Learning to Tell Apart: Weakly Supervised Video Anomaly Detection via Disentangled Semantic Alignment¶
Conference: AAAI 2026 arXiv: 2511.10334 Code: https://github.com/lessiYin/DSANet Area: Multimodal VLM Keywords: Weakly supervised video anomaly detection, semantic disentanglement, normal pattern modeling, contrastive alignment, CLIP
TL;DR¶
This paper proposes DSANet, which enhances the discriminability between normal and anomalous features in weakly supervised video anomaly detection (WS-VAD) at two levels: coarse-grained self-guided normal pattern modeling (SG-NM) and fine-grained disentangled contrastive semantic alignment (DCSA). DSANet achieves state-of-the-art performance with 86.95% AP (+1.14%) on XD-Violence and 13.01% fine-grained mAP (+3.39%) on UCF-Crime.
Background & Motivation¶
State of the Field¶
Weakly supervised video anomaly detection (WS-VAD) aims to localize anomalous segments in videos using only video-level labels (normal/anomalous, without frame-level annotations). Mainstream approaches follow the multiple instance learning (MIL) framework: features are extracted using pretrained backbones (I3D or CLIP), and a binary classifier produces frame-level anomaly scores. Recent methods (VadCLIP, PEMIL, ITC, etc.) leverage the vision-language pretraining capability of CLIP to identify anomaly categories via text prompts.
Limitations of Prior Work¶
Despite promising detection performance, existing WS-VAD methods suffer from two fundamental deficiencies:
Coarse-grained level: Incomplete understanding of normal patterns - The discriminative nature of MIL causes models to focus on identifying the most salient anomalous clips - Rich and diverse normal patterns in videos are not explicitly modeled - Failure to construct robust normal representations leads to blurred normal–anomaly boundaries and high false positive rates - For example, a complex yet normal scene (e.g., a crowded supermarket) may be misclassified as anomalous
Fine-grained level: Severe inter-class confusion - Different anomaly categories may appear visually similar (e.g., "robbery" and "theft" both involve objects being taken) - Background patterns between anomalous events and normal contexts may also be similar - Without frame-level supervision, models frequently conflate co-occurring background patterns with genuine anomalies - Features from different anomaly categories become entangled in the embedding space, reducing inter-class separability
Core Idea¶
"Learn to tell apart" at two levels: - Coarse-grained: Supplement the blind spots of MIL discriminative learning through generative normal pattern reconstruction - Fine-grained: Eliminate inter-class confusion by disentangling event/background features and aligning each with its corresponding semantics
Method¶
Overall Architecture¶
DSANet comprises three collaborative branches: 1. Anomaly detection branch: Produces frame-level binary anomaly scores under the MIL framework (foundation) 2. Self-guided normal pattern modeling branch (SG-NM): Mines video-specific normal patterns and guides feature reconstruction (coarse-grained enhancement) 3. Anomaly classification branch: Aligns video features with text category embeddings for fine-grained classification, incorporating the DCSA mechanism (fine-grained enhancement)
========================================================================
__PROBLEM STATEMENT__:
Extend the DSANet anomaly-detection summary past its final sentence, continuing in the same style.

__RECORDS PROVIDED__:
========================================================================
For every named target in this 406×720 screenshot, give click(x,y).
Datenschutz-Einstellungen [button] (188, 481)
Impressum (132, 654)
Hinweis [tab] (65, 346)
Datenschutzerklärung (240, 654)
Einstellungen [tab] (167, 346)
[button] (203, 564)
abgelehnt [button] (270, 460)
========================================================================
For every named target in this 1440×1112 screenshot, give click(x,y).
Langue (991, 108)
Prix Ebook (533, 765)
========================================================================
__EXERCISE RESULT__:
Key Designs¶
1. Self-Guided Normal Pattern Modeling (SG-NM)¶
Mechanism: Even in anomalous videos, local regions retain inherent normality (e.g., normal backgrounds during anomalous events). SG-NM dynamically mines normal prototypes directly from the input video without requiring an external memory bank.
Procedure: - Normal frame selection: The anomaly scores \(S_{det}\) from the detection branch are used to select the \(M\) frames with the lowest scores (\(M = 80\%\) of video length), forming a candidate normal feature set \(F_n \in \mathbb{R}^{M \times D}\) - Dynamic Normal Prototype (DNP) extraction: \(K=16\) learnable queries extract \(K\) distilled normal prototypes \(P \in \mathbb{R}^{K \times D}\) from \(F_n\) via single-layer cross-attention - Normal compactness loss: Ensures DNPs purely represent normal features
- Feature reconstruction: An 8-layer cross-attention decoder uses DNPs as keys/values to reconstruct video features. Key design: The residual connection is removed from the first decoder layer to ensure reconstruction relies entirely on normal patterns, preventing anomaly leakage
- Consistency loss: Aligns reconstructed anomaly scores \(S_{rec}\) with detection scores \(S_{det}\)
Design Motivation: MIL learns "what is anomalous" (discriminatively); SG-NM complements this by learning "what is normal" (generatively). The two are mutually reinforcing: MIL provides anomaly scores to help SG-NM select normal frames, while reconstruction errors from SG-NM calibrate the detection boundaries of MIL.
2. Disentangled Contrastive Semantic Alignment (DCSA)¶
Mechanism: Video features are explicitly disentangled into event components and background components, each aligned with their corresponding textual semantics.
Visual feature disentanglement: Soft disentanglement (not hard segmentation) using anomaly scores from the detection branch
where \(w_{event} = \text{Softmax}(S_{det})\) and \(w_{bkg} = 1 - w_{event}\)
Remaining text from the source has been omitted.